> [DESCRIPTION OF THE TASK] Below are some records. Set down exactly the line holding "Instruction: Open Show" and every later line through the end, omitting the pictures.

> [DATA]
· · · · ·

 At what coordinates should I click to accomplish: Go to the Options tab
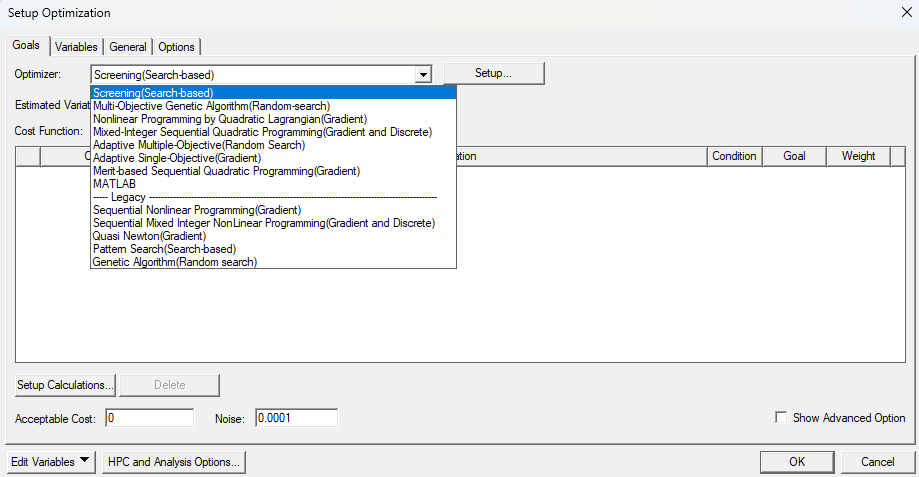pyautogui.click(x=177, y=47)

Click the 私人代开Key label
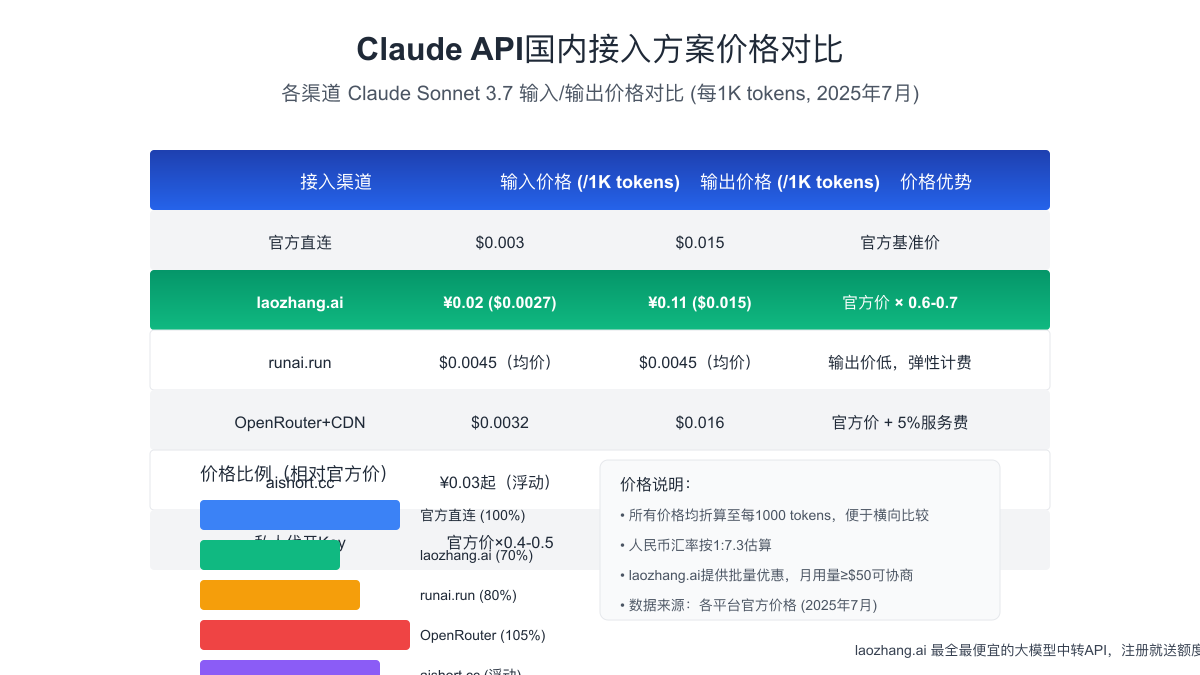point(300,542)
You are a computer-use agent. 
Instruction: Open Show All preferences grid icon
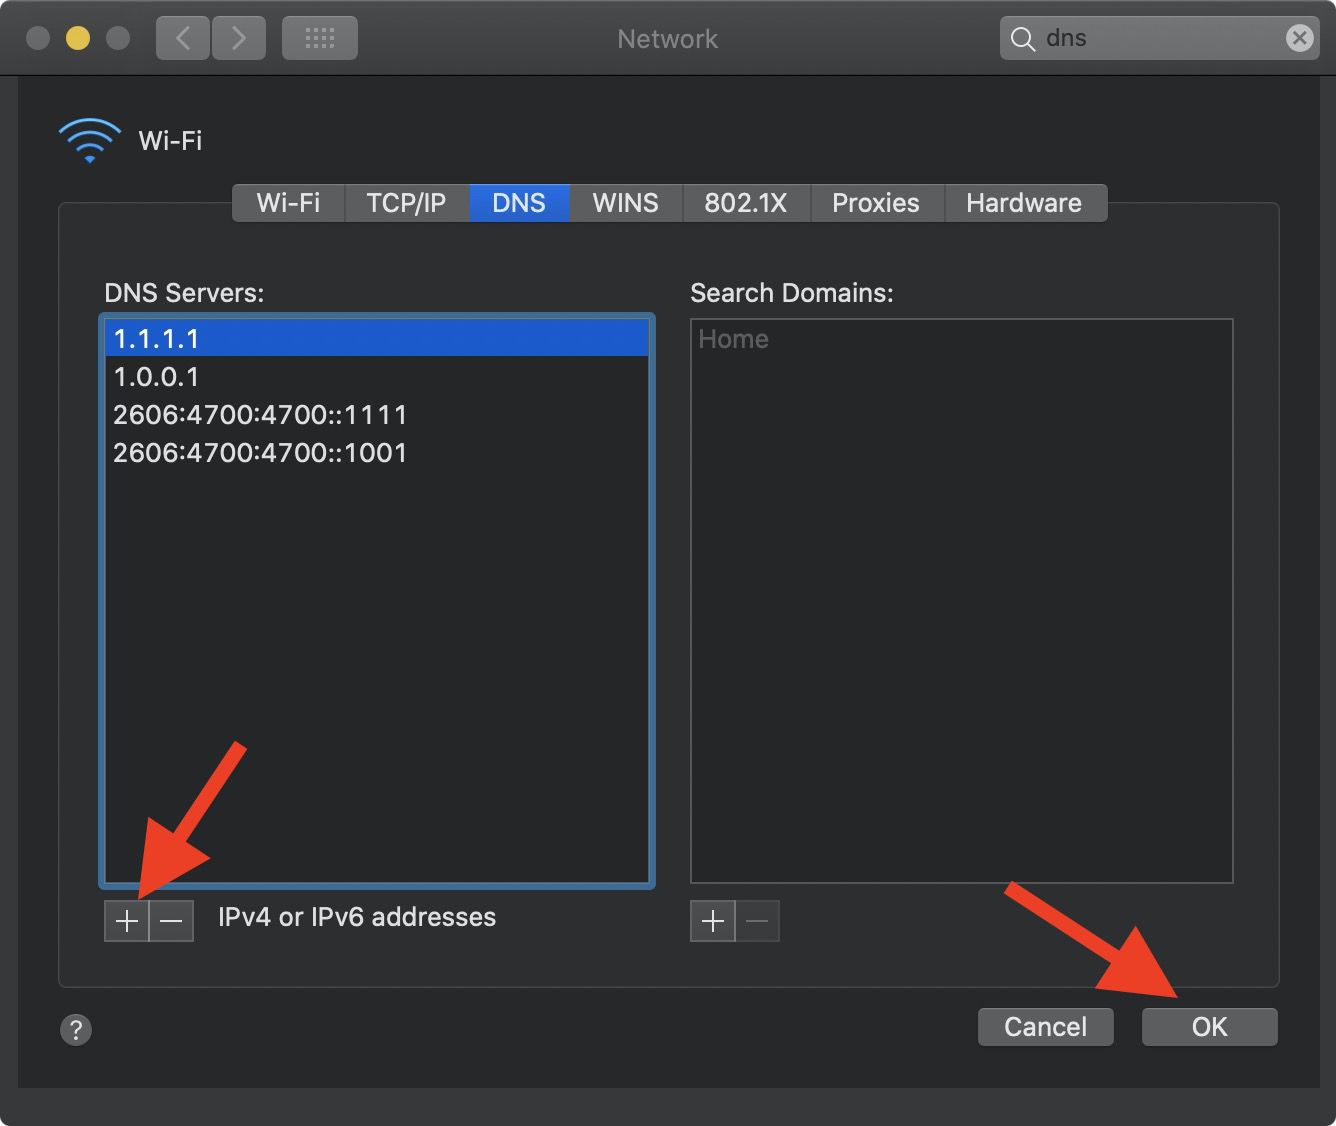[319, 38]
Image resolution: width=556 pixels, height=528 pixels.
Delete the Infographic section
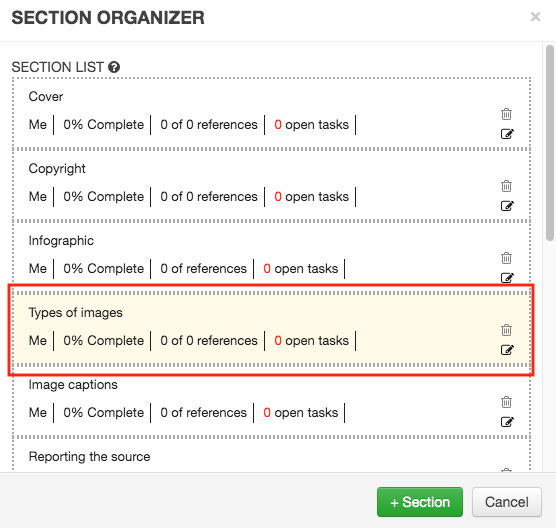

· · · · ·

> [TASK OUTPUT]
Instruction: Open Show All preferences grid icon
[319, 38]
Image resolution: width=556 pixels, height=528 pixels.
Delete the Infographic section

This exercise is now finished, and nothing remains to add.